Le fratture emerse così chiaramente sulla guerra, il reddito di cittadinanza, il superbonus edilizio, lo ius scholae, i termovalorizzatori sono incompatibili con il ritrovato di una ingannevole convergenza elettorale siglata tra forze molto divise e prive in radice di un legame politico effettivo, di una solidarietà reale dinanzi alle sfide. La legge elettorale, che prevede una quota di collegi uninominali, non può essere l’alibi per travolgere il nesso con l’istruttività del voto popolare attraverso ammucchiate che conteggiano in uno stesso simbolo le schede per visioni tra loro antagoniste.

I collegi maggioritari non obbligano affatto i partiti a ricorre a delle coalizioni mistificanti.

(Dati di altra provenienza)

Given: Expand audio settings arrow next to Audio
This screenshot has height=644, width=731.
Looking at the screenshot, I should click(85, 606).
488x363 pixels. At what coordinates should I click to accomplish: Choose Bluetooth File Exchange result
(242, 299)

In Regno Unito non esistono coalizioni, eppure i collegi di Westminster sono tutti uninominali e maggioritari. Dinanzi a distanze politiche così nitide, che misurano il divario programmatico enorme esistente tra Salvini e Meloni, tra Conte e Letta, il voto avrebbe un significato dirimente soltanto se ciascuna forza si presentasse da sola o con coerenti aggregazioni (sarebbe comprensibili, in tal senso, un’offerta elettorale aperta all’intesa tra Lega e Forza Italia, alle convergenze delle sigle liberaldemocratiche, alle prove di sintesi dei raggruppamenti delle sinistre ostili alla guerra). Solo in presenza di una offerta politica non ingannevole, e quindi nel coerente rifiuto di ricorrere alle carte truccate e mistificanti delle coalizioni Brancaleone, il voto anticipato avrebbe un connotato risolutivo dei contrasti emersi su temi molto qualificanti.

Per curare una politica malata di trasformismo endemico non ci sono alternative al voto, che rompe gli argini, fa saltare le acque stagnanti del pantano del nomadismo parlamentare più sfacciato. Ma anche il voto, per risultare efficace, andrebbe curato dalla malattia mortale che da tempo lo accompagna: campi larghi di sconfinate coalizioni che non reggono dinanzi alle fratture reali. E ciò richiede partiti che si presentano in autonomia dinanzi ai cittadini, senza le maschere che giustificano l’imbroglio di coalizioni insincere e truffaldine. Con il sacrificio di Conte che elimina in radice il problema della grande alleanza progressista, anche a destra il percorso verso autonome liste di partito potrebbe essere incentivato.